この結果、2023年夏にユナイテッドがラッシュフォードを破格の高額年俸で引き留めるのは当然の成り行きだった。2028年までの契約を当時のプレミアリーグ最高の年俸で契約。しかし、残念ながらパフォーマンスは翌2023/24シーズンになると急に落ち込み、43試合出場8ゴール5アシストと、前シーズンと比較すると散々な結果に終わった。
そして今2024/25シーズン、ラッシュフォードはルベン・アモリム監督の下で冷遇されている。ユナイテッドの幹部にとって、彼の将来をどうするかは頭の痛い問題となっており、その最大の障害が高額な給与であることは明白だ。

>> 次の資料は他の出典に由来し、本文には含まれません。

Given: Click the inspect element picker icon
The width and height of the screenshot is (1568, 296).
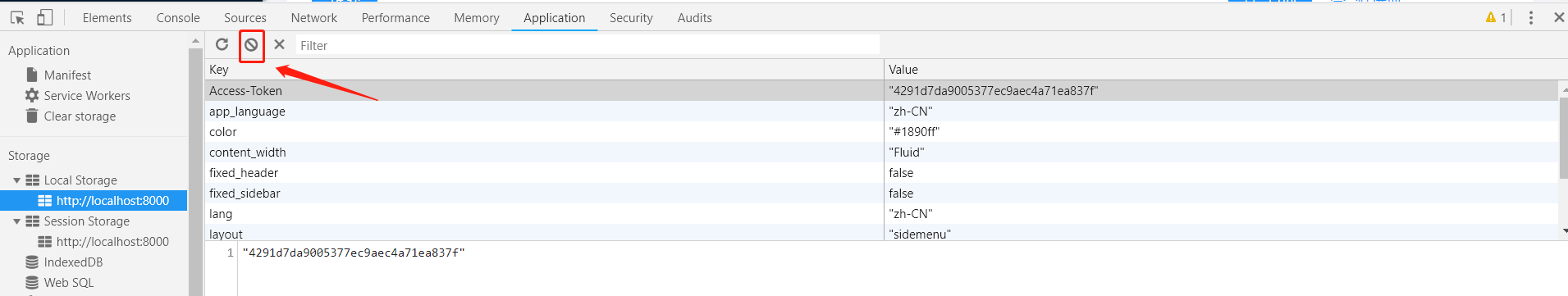Looking at the screenshot, I should click(x=17, y=17).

円満な退団への道筋は、いまだ見えていない。
デレ・アリ(トッテナム・ホットスパー)
2018年にトッテナム・ホットスパーがMFデレ・アリ(現無所属)に長期かつ高額な契約を与えたのは、理にかなった判断と考えられていた。現アメリカ代表のマウリシオ・ポチェッティーノ監督がトッテナムを率いていた時代(2014-2019)の中でクラブが最も輝いていた2018/19シーズンにおいて、アリは驚異的な活躍を見せていた。
アリは、2018/19シーズンCL決勝のスターティングメンバーとして出場。クラブ史上初のCL決勝進出という驚くべき結果の一方で、アリを含めた個々の選手のパフォーマンスやポチェッティーノ監督が進めるプロジェクトには問題が明らかにあったが、その問題点は快進撃の成功によって見えにくくなっていた。

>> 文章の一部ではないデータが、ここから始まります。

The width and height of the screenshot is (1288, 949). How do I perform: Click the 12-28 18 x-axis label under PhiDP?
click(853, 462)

その結果、トッテナムは2019/20シーズンに入ると失速し、リーグ開幕から12戦で3勝と絶不調に陥ると、まず、ポチェッティーノ監督が解任された。ジョゼ・モウリーニョ監督(現フェネルバフチェ)が就任したが、アリの事態を好転させることはなかった。当時の様子はドキュメンタリーシリーズ『オール・オア・ナッシング:トッテナム・ホットスパーの再興』にも描かれている。